You’re never too young to start thinking about preventing high cholesterol. Eating a healthy diet is an important first step. Here are some changes you can make today:
- Swap traditional pasta with whole wheat pasta, and white rice with brown rice.
- Dress salads with olive oil and a splash of lemon juice instead of high-fat salad dressings.
- Eat more fish. Aim for at least two servings of fish a week.
- Swap soda or fruit juice with seltzer water or plain water flavored with fresh fruit slices.
- Bake meat and poultry instead of frying meats.
- Use low-fat Greek yogurt instead of sour cream. Greek yogurt has a similar tart flavor.
- Opt for whole-grain cereals instead of sugar-laden varieties. Try topping them with cinnamon instead of sugar.
Exercise may also have a positive impact on your cholesterol levels. If you’re sedentary most of the day, move more. If you work at a desk, set an alarm on your cellphone or computer, or get a fitness tracker to remind you to get up and move for five minutes each hour. Try to fit in at least 30 minutes of exercise daily. Walking, swimming, or riding a bike are great options.

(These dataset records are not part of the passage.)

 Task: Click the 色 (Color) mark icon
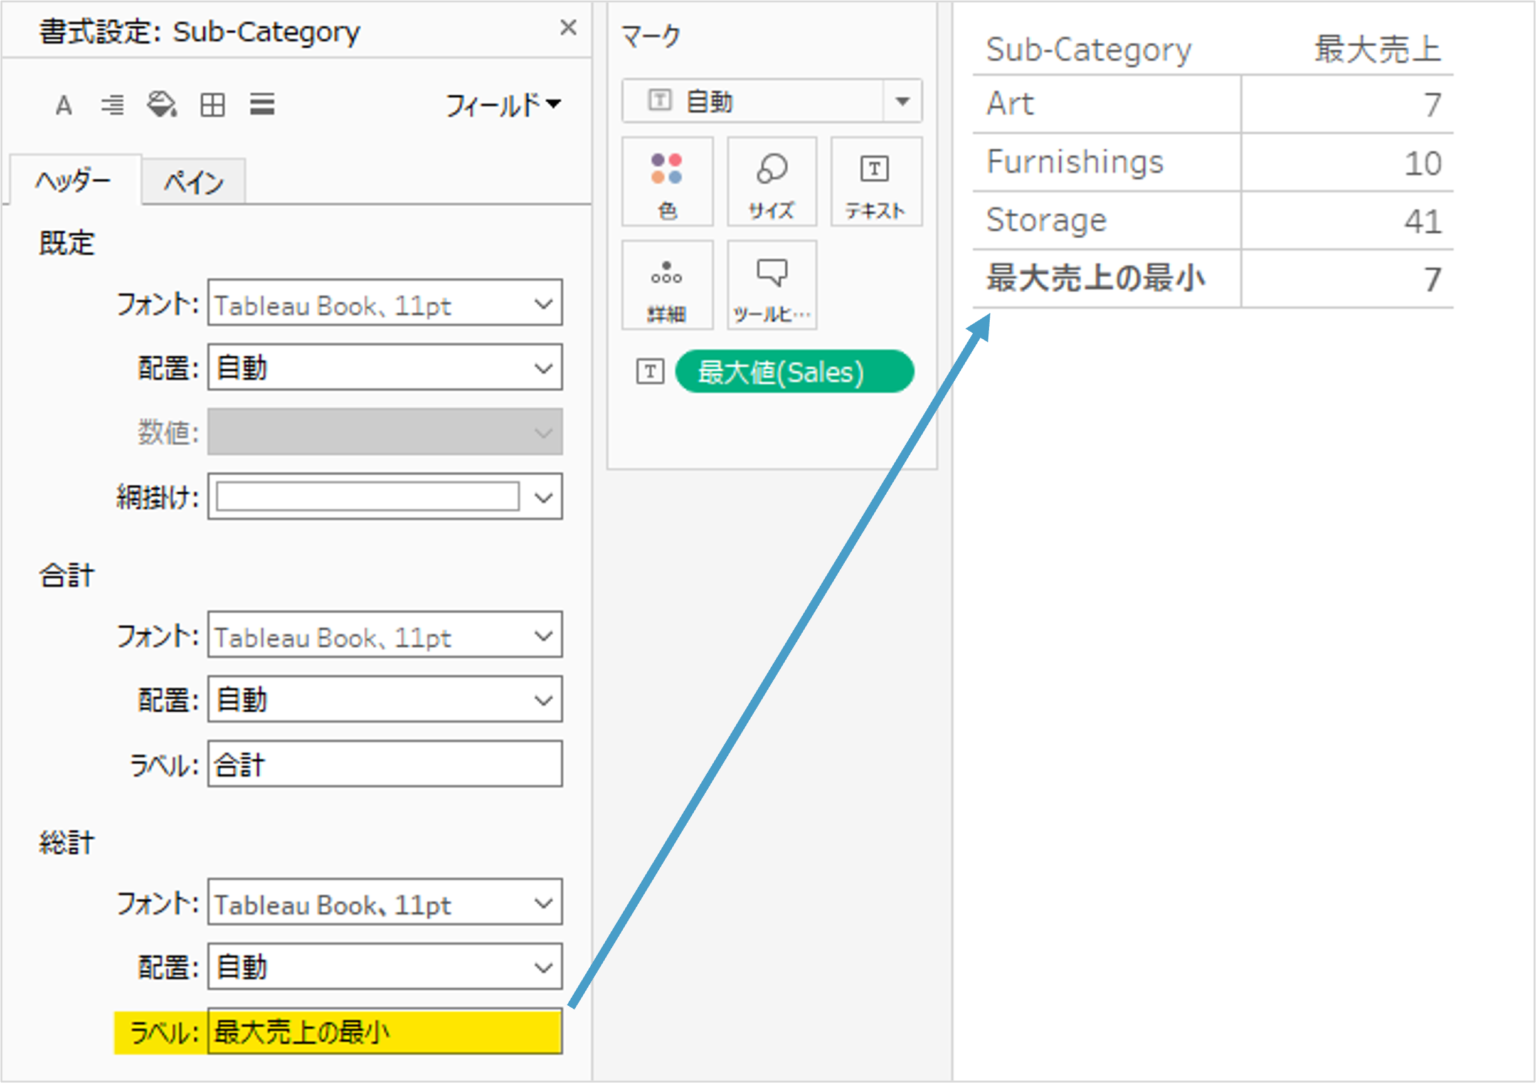667,182
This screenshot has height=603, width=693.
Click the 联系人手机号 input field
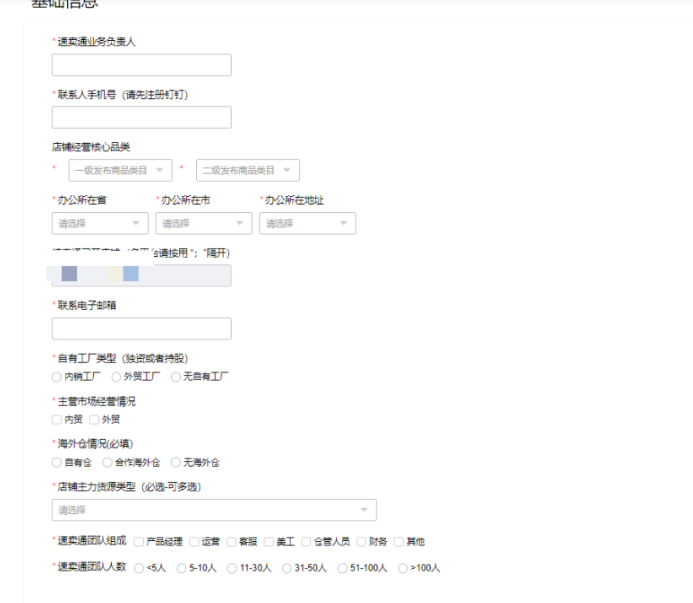tap(141, 118)
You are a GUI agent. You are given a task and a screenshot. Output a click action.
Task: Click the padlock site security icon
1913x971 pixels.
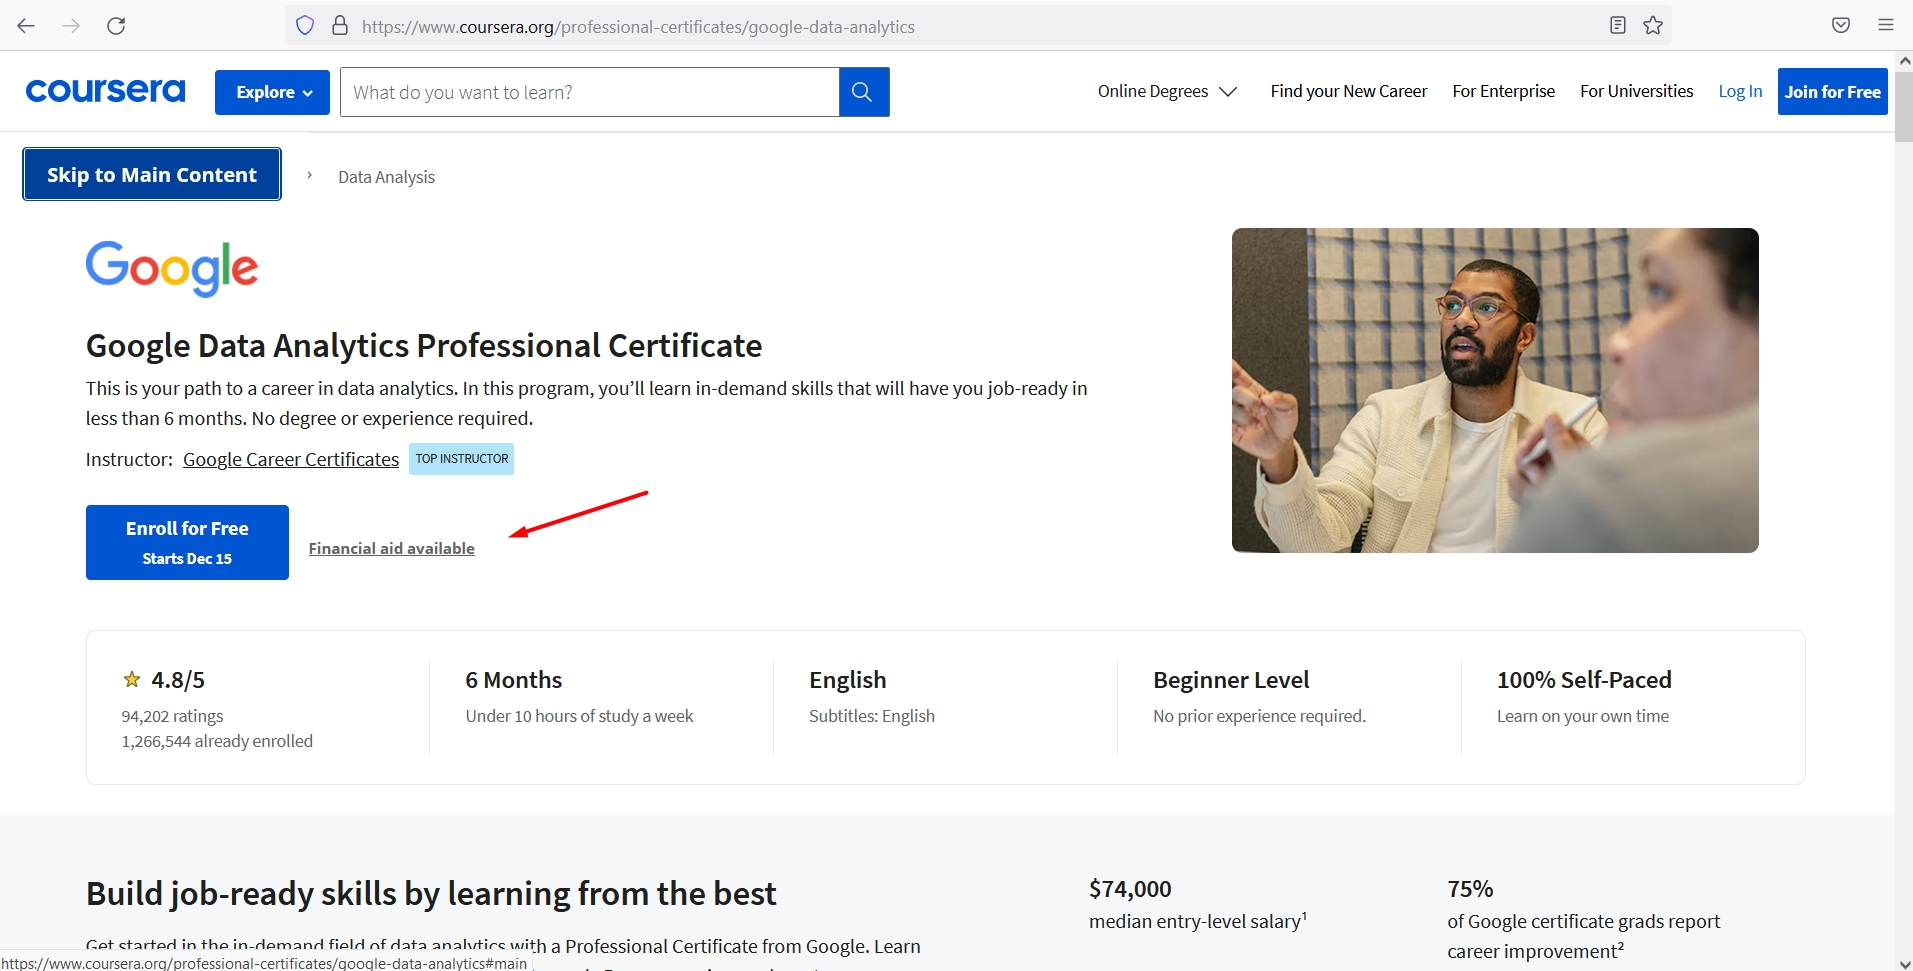coord(340,25)
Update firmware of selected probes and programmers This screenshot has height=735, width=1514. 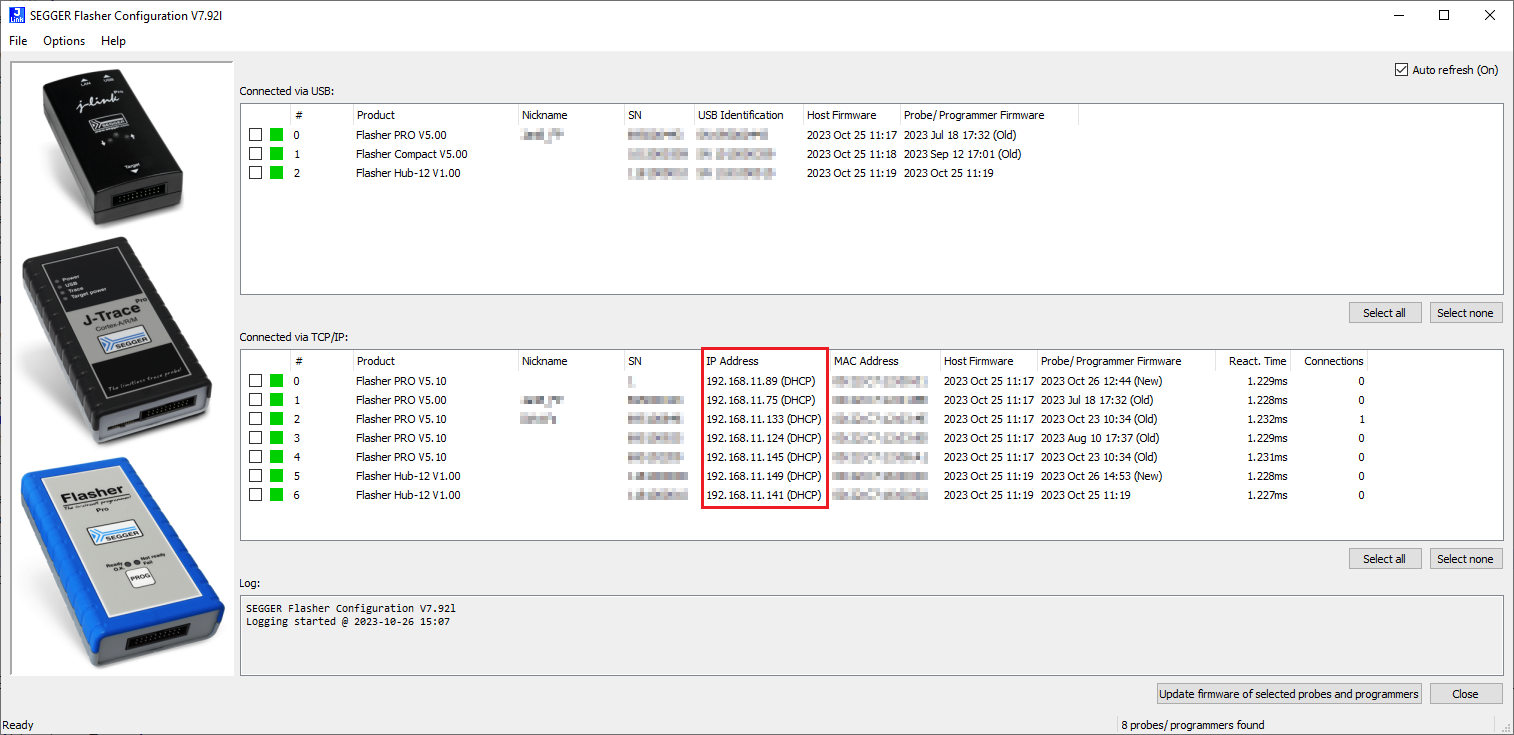coord(1288,694)
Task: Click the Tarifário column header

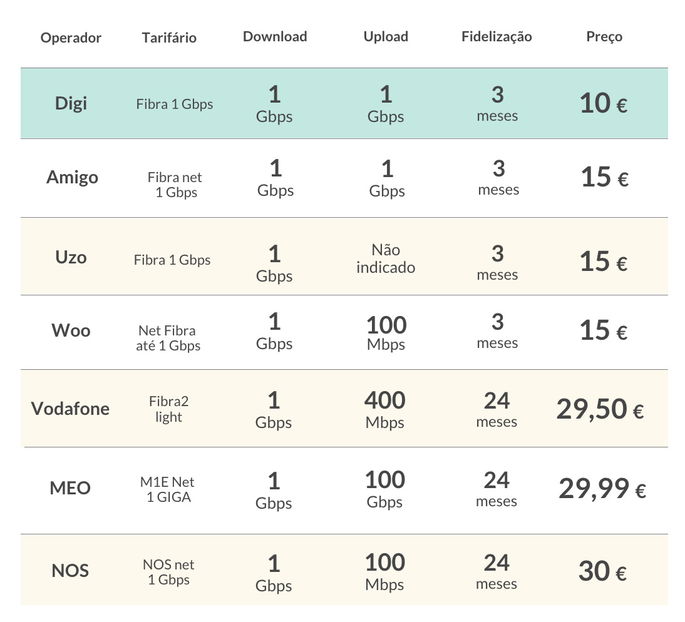Action: pos(169,38)
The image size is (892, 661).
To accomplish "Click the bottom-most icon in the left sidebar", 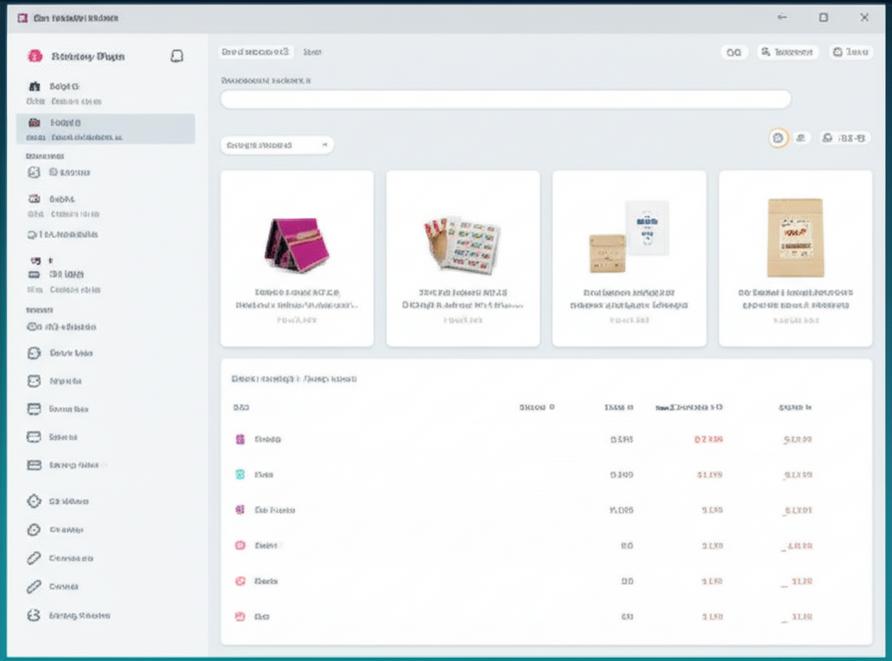I will 34,616.
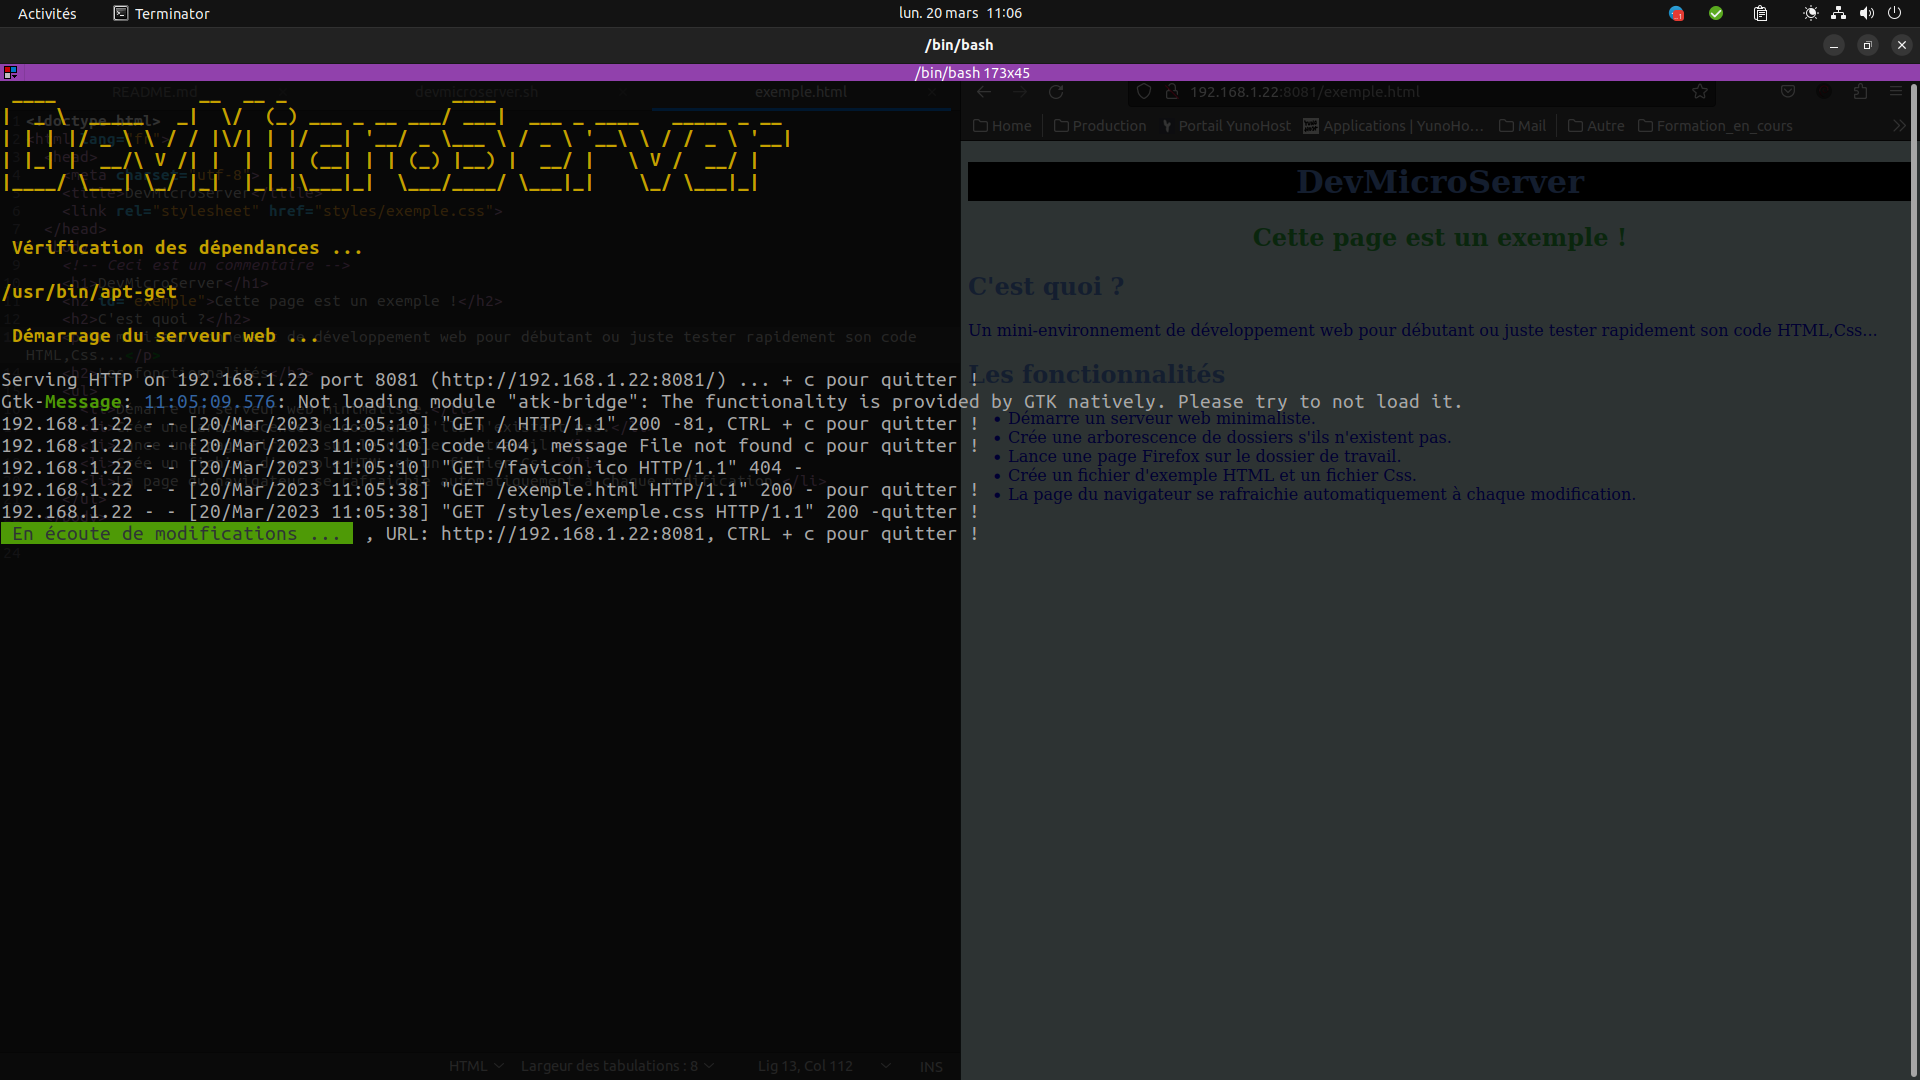Open the Firefox hamburger menu icon

[x=1896, y=92]
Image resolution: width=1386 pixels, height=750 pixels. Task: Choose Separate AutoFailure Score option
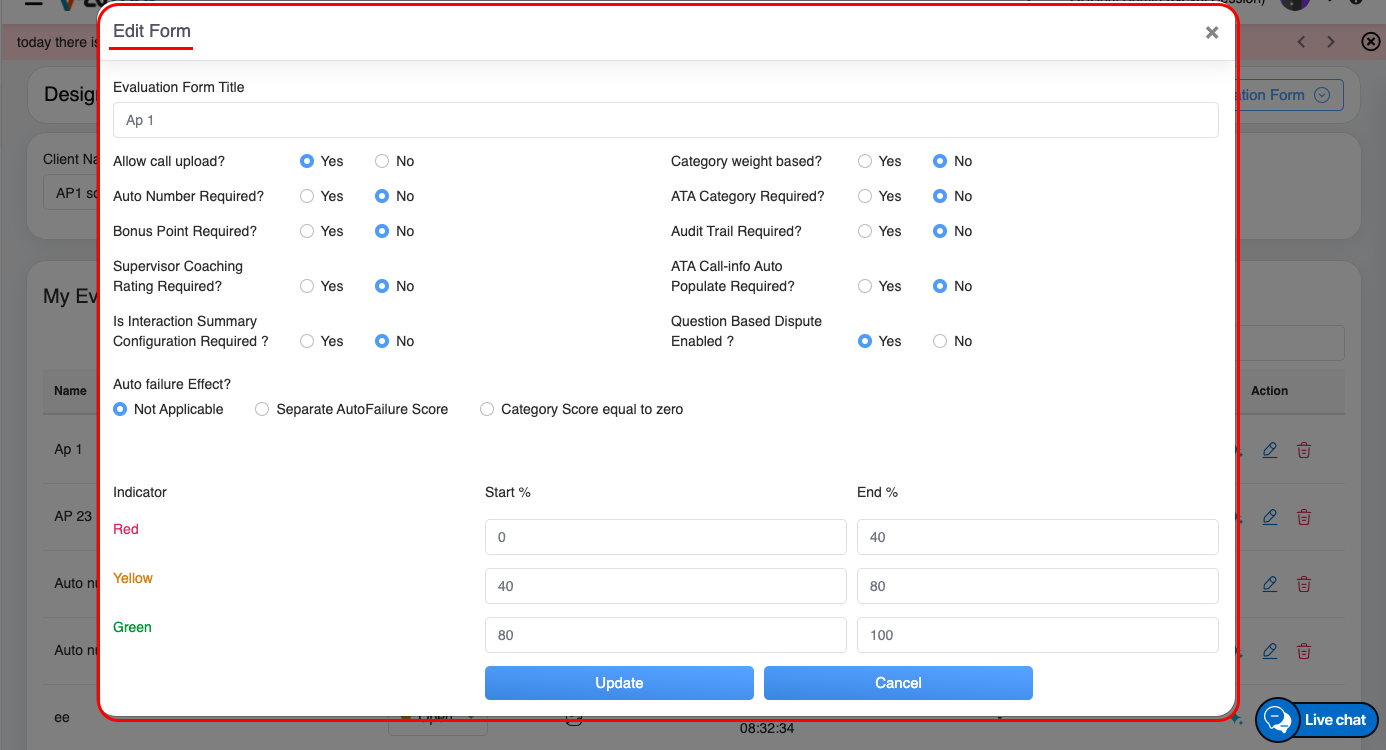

If you’re a smoker, talk to your doctor about how to stop. Smoking increases your risk of not only high cholesterol, high blood pressure, and heart disease, but also many types of cancer.
If you don’t know your cholesterol numbers, ask your doctor about getting tested, especially if you have a family history of high cholesterol or heart disease. The earlier you know your cholesterol numbers, the sooner you can take steps to manage them.